**Work instruction**
Output all of the records exactly as written.

Items from a dataset
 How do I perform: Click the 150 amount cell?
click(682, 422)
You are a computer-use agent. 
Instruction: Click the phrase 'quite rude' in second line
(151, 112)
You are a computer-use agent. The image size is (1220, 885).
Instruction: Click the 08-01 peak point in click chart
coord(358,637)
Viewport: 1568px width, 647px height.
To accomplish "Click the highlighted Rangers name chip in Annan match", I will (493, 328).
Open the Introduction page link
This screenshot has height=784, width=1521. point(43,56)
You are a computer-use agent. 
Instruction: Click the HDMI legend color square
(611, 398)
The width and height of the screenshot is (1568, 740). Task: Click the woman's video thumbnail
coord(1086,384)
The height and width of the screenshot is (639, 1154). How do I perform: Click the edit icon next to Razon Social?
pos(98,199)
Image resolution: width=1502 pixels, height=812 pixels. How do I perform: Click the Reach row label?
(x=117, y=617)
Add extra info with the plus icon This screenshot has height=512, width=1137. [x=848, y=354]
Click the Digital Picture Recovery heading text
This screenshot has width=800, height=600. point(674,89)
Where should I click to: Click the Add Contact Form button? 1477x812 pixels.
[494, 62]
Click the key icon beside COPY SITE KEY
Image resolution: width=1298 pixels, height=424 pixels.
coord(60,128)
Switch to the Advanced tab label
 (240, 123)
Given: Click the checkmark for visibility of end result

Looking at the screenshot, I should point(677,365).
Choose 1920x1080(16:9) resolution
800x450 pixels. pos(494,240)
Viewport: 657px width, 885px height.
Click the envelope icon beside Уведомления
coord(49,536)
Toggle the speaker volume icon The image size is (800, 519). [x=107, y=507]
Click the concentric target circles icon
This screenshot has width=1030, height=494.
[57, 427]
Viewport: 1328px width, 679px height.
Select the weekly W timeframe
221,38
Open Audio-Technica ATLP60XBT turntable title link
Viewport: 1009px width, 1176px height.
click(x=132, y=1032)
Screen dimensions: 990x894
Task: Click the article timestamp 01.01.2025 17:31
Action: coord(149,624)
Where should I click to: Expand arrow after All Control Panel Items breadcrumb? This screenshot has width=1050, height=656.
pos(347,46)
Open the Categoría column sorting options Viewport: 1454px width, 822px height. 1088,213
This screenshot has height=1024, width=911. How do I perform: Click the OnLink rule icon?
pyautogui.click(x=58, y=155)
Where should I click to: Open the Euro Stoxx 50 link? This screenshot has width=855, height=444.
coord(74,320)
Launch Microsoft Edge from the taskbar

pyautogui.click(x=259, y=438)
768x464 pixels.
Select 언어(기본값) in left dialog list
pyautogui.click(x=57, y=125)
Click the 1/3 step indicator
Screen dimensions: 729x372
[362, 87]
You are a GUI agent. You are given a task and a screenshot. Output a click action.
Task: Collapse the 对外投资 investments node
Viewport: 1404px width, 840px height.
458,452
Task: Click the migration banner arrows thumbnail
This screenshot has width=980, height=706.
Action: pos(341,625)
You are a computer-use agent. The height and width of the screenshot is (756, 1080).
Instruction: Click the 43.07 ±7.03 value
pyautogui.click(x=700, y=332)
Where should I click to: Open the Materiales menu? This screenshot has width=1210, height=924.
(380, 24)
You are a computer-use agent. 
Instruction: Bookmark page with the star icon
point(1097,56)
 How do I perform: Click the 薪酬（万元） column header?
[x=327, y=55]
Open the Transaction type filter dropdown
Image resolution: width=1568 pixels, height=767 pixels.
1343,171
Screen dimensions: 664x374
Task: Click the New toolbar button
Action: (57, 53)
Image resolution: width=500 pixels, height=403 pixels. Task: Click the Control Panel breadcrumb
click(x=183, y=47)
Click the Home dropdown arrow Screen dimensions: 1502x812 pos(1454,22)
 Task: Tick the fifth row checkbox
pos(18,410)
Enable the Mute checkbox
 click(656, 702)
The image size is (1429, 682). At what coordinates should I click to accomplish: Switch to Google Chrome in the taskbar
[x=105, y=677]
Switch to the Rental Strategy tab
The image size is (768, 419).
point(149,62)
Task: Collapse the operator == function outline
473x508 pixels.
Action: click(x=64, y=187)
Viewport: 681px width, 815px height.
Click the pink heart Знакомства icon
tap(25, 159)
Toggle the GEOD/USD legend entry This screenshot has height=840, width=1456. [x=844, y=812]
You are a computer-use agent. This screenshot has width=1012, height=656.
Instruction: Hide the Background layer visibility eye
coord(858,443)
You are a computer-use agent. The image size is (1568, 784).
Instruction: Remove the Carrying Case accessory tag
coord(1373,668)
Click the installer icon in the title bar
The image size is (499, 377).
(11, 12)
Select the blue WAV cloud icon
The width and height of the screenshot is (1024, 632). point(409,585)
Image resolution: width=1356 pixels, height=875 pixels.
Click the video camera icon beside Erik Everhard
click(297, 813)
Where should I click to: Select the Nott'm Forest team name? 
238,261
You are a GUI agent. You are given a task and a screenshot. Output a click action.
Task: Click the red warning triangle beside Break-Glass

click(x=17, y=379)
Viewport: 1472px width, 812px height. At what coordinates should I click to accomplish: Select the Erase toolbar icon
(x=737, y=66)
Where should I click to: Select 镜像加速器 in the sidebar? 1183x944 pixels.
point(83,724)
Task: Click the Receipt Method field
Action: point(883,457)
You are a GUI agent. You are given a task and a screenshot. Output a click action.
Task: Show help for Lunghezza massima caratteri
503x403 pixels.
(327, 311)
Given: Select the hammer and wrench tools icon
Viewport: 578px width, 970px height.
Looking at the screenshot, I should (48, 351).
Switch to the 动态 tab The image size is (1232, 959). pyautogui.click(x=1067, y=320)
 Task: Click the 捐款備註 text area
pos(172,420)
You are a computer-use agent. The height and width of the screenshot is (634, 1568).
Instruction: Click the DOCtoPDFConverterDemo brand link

**Written reply**
 How do I perform: Click the 150 amount cell?
click(682, 422)
You are a computer-use agent. 
Instruction: Click the phrase 'quite rude' in second line
(151, 112)
You are a computer-use agent. The image size is (1220, 885).
Instruction: Click the 08-01 peak point in click chart
coord(358,637)
Viewport: 1568px width, 647px height.
To accomplish "Click the highlighted Rangers name chip in Annan match", I will (493, 328).
Open the Introduction page link
This screenshot has height=784, width=1521. point(43,56)
You are a computer-use agent. 
Instruction: Click the HDMI legend color square
(611, 398)
The width and height of the screenshot is (1568, 740). Task: Click the woman's video thumbnail
coord(1086,384)
The height and width of the screenshot is (639, 1154). How do I perform: Click the edit icon next to Razon Social?
pos(98,199)
Image resolution: width=1502 pixels, height=812 pixels. How do I perform: Click the Reach row label?
(x=117, y=617)
Add extra info with the plus icon This screenshot has height=512, width=1137. [x=848, y=354]
Click the Digital Picture Recovery heading text
This screenshot has width=800, height=600. point(674,89)
Where should I click to: Click the Add Contact Form button? 1477x812 pixels.
[494, 62]
Click the key icon beside COPY SITE KEY
Image resolution: width=1298 pixels, height=424 pixels.
coord(60,128)
Switch to the Advanced tab label
 (240, 123)
Given: Click the checkmark for visibility of end result

Looking at the screenshot, I should point(677,365).
Choose 1920x1080(16:9) resolution
800x450 pixels. pos(494,240)
Viewport: 657px width, 885px height.
Click the envelope icon beside Уведомления
coord(49,536)
Toggle the speaker volume icon The image size is (800, 519). [x=107, y=507]
Click the concentric target circles icon
This screenshot has width=1030, height=494.
[57, 427]
Viewport: 1328px width, 679px height.
Select the weekly W timeframe
221,38
Open Audio-Technica ATLP60XBT turntable title link
Viewport: 1009px width, 1176px height.
click(x=132, y=1032)
Screen dimensions: 990x894
Task: Click the article timestamp 01.01.2025 17:31
Action: coord(149,624)
Where should I click to: Expand arrow after All Control Panel Items breadcrumb? This screenshot has width=1050, height=656.
pos(347,46)
Open the Categoría column sorting options Viewport: 1454px width, 822px height. 1088,213
This screenshot has height=1024, width=911. How do I perform: Click the OnLink rule icon?
pyautogui.click(x=58, y=155)
Where should I click to: Open the Euro Stoxx 50 link? This screenshot has width=855, height=444.
coord(74,320)
Launch Microsoft Edge from the taskbar

pyautogui.click(x=259, y=438)
768x464 pixels.
Select 언어(기본값) in left dialog list
pyautogui.click(x=57, y=125)
Click the 1/3 step indicator
Screen dimensions: 729x372
[362, 87]
You are a GUI agent. You are given a task and a screenshot. Output a click action.
Task: Collapse the 对外投资 investments node
Viewport: 1404px width, 840px height.
458,452
Task: Click the migration banner arrows thumbnail
This screenshot has width=980, height=706.
Action: pos(341,625)
You are a computer-use agent. The height and width of the screenshot is (756, 1080).
Instruction: Click the 43.07 ±7.03 value
pyautogui.click(x=700, y=332)
Where should I click to: Open the Materiales menu? This screenshot has width=1210, height=924.
(380, 24)
You are a computer-use agent. 
Instruction: Bookmark page with the star icon
point(1097,56)
 How do I perform: Click the 薪酬（万元） column header?
[x=327, y=55]
Open the Transaction type filter dropdown
Image resolution: width=1568 pixels, height=767 pixels.
1343,171
Screen dimensions: 664x374
Task: Click the New toolbar button
Action: (57, 53)
Image resolution: width=500 pixels, height=403 pixels. Task: Click the Control Panel breadcrumb
click(x=183, y=47)
Click the Home dropdown arrow Screen dimensions: 1502x812 pos(1454,22)
 Task: Tick the fifth row checkbox
pos(18,410)
Enable the Mute checkbox
 click(656, 702)
The image size is (1429, 682). At what coordinates should I click to accomplish: Switch to Google Chrome in the taskbar
[x=105, y=677]
Switch to the Rental Strategy tab
The image size is (768, 419).
point(149,62)
Task: Collapse the operator == function outline
473x508 pixels.
Action: click(x=64, y=187)
Viewport: 681px width, 815px height.
Click the pink heart Знакомства icon
tap(25, 159)
Toggle the GEOD/USD legend entry This screenshot has height=840, width=1456. [x=844, y=812]
You are a computer-use agent. This screenshot has width=1012, height=656.
Instruction: Hide the Background layer visibility eye
coord(858,443)
You are a computer-use agent. The image size is (1568, 784).
Instruction: Remove the Carrying Case accessory tag
coord(1373,668)
Click the installer icon in the title bar
The image size is (499, 377).
(11, 12)
Select the blue WAV cloud icon
The width and height of the screenshot is (1024, 632). point(409,585)
Image resolution: width=1356 pixels, height=875 pixels.
Click the video camera icon beside Erik Everhard
click(297, 813)
Where should I click to: Select the Nott'm Forest team name? 
238,261
You are a GUI agent. You are given a task and a screenshot. Output a click action.
Task: Click the red warning triangle beside Break-Glass

click(x=17, y=379)
Viewport: 1472px width, 812px height. At what coordinates should I click to accomplish: Select the Erase toolbar icon
(x=737, y=66)
Where should I click to: Select 镜像加速器 in the sidebar? 1183x944 pixels.
point(83,724)
Task: Click the Receipt Method field
Action: point(883,457)
You are a GUI agent. You are given a task and a screenshot. Output a click action.
Task: Show help for Lunghezza massima caratteri
503x403 pixels.
(327, 311)
Given: Select the hammer and wrench tools icon
Viewport: 578px width, 970px height.
Looking at the screenshot, I should (48, 351).
Switch to the 动态 tab The image size is (1232, 959). pyautogui.click(x=1067, y=320)
 Task: Click the 捐款備註 text area
pos(172,420)
You are a computer-use agent. The height and width of the screenshot is (634, 1568).
Instruction: Click the DOCtoPDFConverterDemo brand link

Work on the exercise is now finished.